*Task directions:*
Find each line in the records below that contains the word "Select" and copy those lines out. Case counts.

*Dataset entries:*
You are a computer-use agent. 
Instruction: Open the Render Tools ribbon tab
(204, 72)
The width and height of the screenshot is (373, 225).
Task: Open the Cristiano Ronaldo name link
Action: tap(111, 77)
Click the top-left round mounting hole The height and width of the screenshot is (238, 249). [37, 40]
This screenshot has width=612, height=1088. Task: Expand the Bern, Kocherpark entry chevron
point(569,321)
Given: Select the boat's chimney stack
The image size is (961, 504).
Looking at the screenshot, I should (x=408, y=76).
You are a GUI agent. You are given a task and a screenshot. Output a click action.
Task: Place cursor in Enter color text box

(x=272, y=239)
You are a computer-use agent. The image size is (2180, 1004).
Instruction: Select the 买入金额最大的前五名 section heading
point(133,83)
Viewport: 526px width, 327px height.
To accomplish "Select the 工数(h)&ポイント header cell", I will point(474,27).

*Completed task:*
Given: Select the boat's chimney stack
Instruction: Select the 买入金额最大的前五名 section heading
To accomplish "Select the 工数(h)&ポイント header cell", I will point(474,27).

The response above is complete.